However, does sustainability and purpose really matter to us?
But while the public say they choose ‘good’, sustainable brands with a social purpose over those that lack it, there is plenty of evidence that indicates that our actual behaviour doesn’t always follow through. ‘Virtue signalling’ in surveys and on social media does not always link to buying behaviour!
Globally, 61% say they try to buy products from brands that act responsibly, even if that means spending more, but this is not the view taken by the majority in several countries, including Canada, Britain, Russia and Japan. Millennials (64%) say they are more ethically driven than Baby Boomers (54%), but not overwhelmingly. Bearing in mind that there is a likelihood that some people will give a socially desirable answer here, the figures are much lower when it comes to what people do in practice. Another insight into people’s thinking can be drawn from their response to the statement, ‘I don’t care if a brand is ethically or socially responsible, I just want them to make good products’. Opinion is evenly split here, with 45% agreeing and 47% disagreeing (and no differences between generations).
Such opinions may go some way to explaining examples in the marketplace. After Volkswagen experienced difficulties around emissions in 2015, the company went on to publish record sales figures a year later. Also, for all the debate about sustainability and brand purpose, globally price still tops people’s stated reasons for purchasing decisions (68%), with reputation coming in third place (44%).
So, we say responsible behaviour is increasingly important to us, and while there is a clear reputational risk in dodgy supply chains or environmental damage, the question is: are people likely to change their behaviour?

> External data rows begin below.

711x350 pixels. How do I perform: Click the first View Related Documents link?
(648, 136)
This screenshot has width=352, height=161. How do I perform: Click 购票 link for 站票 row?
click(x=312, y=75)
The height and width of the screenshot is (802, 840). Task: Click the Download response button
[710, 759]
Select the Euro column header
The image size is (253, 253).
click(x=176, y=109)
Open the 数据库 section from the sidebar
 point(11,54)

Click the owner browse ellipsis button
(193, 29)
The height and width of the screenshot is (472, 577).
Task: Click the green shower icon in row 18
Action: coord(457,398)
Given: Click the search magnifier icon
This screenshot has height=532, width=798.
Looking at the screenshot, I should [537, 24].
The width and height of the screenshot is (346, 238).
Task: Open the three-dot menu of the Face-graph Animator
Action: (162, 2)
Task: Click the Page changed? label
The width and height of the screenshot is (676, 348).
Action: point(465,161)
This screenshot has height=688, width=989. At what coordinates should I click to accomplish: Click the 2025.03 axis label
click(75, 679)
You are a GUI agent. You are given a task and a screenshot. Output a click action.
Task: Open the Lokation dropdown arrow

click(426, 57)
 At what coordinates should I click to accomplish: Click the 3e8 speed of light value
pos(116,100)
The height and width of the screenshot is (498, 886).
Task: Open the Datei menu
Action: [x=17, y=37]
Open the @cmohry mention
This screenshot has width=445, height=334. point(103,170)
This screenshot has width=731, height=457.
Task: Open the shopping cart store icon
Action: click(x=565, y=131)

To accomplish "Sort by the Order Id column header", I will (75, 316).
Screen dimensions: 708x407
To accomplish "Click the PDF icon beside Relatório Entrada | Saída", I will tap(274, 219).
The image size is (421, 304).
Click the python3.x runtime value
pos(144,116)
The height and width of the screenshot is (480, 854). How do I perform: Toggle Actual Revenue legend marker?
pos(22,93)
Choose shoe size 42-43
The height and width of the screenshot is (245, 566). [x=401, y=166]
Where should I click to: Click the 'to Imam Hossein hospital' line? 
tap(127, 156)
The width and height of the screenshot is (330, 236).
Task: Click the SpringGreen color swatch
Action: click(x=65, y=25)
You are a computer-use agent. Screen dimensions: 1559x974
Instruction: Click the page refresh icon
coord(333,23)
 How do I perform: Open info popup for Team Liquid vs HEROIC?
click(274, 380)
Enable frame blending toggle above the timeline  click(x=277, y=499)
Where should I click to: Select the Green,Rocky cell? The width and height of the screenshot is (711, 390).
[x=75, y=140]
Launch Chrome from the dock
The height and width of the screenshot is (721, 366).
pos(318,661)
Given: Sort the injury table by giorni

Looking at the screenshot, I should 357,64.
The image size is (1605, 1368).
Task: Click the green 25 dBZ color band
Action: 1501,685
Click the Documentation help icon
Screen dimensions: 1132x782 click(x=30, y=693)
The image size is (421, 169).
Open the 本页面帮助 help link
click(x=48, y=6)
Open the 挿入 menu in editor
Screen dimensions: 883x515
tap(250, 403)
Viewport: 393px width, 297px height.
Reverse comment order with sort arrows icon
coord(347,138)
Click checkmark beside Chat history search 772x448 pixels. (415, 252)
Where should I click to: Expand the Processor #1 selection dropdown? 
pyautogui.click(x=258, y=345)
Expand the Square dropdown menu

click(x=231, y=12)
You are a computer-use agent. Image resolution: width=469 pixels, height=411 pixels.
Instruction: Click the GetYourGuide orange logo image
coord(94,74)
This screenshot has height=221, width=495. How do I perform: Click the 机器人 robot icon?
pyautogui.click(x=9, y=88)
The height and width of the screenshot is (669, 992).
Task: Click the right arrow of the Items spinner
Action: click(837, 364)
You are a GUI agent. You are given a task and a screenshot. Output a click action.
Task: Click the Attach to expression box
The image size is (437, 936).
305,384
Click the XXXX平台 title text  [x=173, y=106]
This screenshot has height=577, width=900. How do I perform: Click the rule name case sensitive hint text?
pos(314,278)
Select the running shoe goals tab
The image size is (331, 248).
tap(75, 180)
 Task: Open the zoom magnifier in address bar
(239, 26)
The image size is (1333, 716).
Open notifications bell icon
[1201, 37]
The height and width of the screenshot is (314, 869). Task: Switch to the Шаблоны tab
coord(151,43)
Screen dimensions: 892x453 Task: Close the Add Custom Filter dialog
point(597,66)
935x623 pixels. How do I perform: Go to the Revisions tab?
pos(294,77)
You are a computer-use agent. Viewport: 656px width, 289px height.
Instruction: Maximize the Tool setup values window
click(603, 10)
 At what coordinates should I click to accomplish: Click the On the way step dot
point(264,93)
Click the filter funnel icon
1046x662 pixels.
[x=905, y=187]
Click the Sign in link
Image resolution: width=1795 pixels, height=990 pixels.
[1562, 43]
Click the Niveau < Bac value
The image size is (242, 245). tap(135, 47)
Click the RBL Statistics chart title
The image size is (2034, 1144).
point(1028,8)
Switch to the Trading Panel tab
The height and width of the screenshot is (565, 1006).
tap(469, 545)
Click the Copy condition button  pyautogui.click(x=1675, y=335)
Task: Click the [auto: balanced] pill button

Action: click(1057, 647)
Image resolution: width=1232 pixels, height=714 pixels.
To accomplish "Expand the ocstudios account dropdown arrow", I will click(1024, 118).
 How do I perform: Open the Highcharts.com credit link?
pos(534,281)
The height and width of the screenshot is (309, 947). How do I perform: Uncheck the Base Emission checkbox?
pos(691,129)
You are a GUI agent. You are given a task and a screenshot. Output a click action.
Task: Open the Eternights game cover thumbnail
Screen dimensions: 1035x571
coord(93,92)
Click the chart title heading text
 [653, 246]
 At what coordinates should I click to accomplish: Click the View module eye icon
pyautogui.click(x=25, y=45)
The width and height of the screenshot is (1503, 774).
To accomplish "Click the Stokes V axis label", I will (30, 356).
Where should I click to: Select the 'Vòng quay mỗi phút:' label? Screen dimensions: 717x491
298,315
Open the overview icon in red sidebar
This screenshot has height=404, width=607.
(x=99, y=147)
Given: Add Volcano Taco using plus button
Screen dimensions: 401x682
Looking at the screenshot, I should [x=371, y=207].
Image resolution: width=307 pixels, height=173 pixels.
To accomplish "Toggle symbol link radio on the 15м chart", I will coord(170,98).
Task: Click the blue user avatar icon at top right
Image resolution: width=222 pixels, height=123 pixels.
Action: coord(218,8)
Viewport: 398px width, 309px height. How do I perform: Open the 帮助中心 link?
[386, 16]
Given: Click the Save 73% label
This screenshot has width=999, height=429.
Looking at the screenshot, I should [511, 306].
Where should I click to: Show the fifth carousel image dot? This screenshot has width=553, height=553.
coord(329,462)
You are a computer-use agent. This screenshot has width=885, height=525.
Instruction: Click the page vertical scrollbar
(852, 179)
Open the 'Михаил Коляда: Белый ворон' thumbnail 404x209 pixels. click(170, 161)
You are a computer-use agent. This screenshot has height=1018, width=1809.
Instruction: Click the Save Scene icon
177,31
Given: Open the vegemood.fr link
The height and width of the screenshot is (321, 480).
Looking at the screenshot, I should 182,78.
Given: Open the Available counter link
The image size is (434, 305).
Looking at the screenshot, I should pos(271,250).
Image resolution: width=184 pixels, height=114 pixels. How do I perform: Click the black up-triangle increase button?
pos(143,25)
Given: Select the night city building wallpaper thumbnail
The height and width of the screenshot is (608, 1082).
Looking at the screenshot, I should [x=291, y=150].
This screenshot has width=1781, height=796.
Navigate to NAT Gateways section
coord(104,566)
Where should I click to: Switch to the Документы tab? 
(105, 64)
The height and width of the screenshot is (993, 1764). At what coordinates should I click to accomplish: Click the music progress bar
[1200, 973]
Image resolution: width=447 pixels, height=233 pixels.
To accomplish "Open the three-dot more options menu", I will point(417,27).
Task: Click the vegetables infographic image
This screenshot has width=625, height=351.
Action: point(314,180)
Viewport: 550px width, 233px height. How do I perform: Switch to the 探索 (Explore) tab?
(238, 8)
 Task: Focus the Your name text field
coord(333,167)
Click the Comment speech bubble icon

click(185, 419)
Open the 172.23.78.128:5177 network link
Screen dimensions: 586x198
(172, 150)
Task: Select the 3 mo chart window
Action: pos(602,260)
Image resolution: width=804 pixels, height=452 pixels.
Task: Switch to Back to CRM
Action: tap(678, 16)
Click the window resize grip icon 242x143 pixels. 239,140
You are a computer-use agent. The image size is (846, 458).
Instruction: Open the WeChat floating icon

All other things (such as price and quality) being equal, people will choose the brand that ‘does good’ over the others available to them. This reputational benefit may well be on the margins, but can still result in millions of additional revenue. The challenge that we all face is to make sustainability and ‘better’ business an even more central part of customer decision-making.
Sustainability in particular should be seen as not only doing the right thing, but as an opportunity for business.Despite mixed evidence on the impact it has on customers, it is sensible to improve on and invest further in sustainability. Why? First of all, it’s in companies’ own interest. Building a sustainable business by definition increases the likelihood of long-term success. This can manifest itself in many ways: from the way you manage your buildings (e.g. the famous ‘lights out’ motto), handling your natural resources in a responsible way, or developing relations with local communities. Companies should not underestimate the reputational benefit of doing the right thing.
If we want to make the world a better place, (big) business, with all the resources it can bring, is uniquely placed to play a role in this. Think about the scale, abilities to innovate, capabilities in implementing effective new business models, and sheer resources of the big companies. As many as 79% of the public believes it is possible for brands to make money and support good causes at the same time.
This doesn’t mean sustainability investments – like any other investment – shouldn’t be critically reviewed. They should be responsible and prudent in their own right, giving shareholders a return on investment. As with any other process, this should be carefully monitored and inform decision-making – the literature hasn’t shown any conclusive impact on the bottom line.
Finally, if business doesn’t do the right thing, all over the world consumers say government should regulate business more. While there is general public support for free trade across the world – as our 2017 study on the limits of populism19 shows – there is plenty of appetite for more regulation of big business, with 60% globally saying they want more action by government.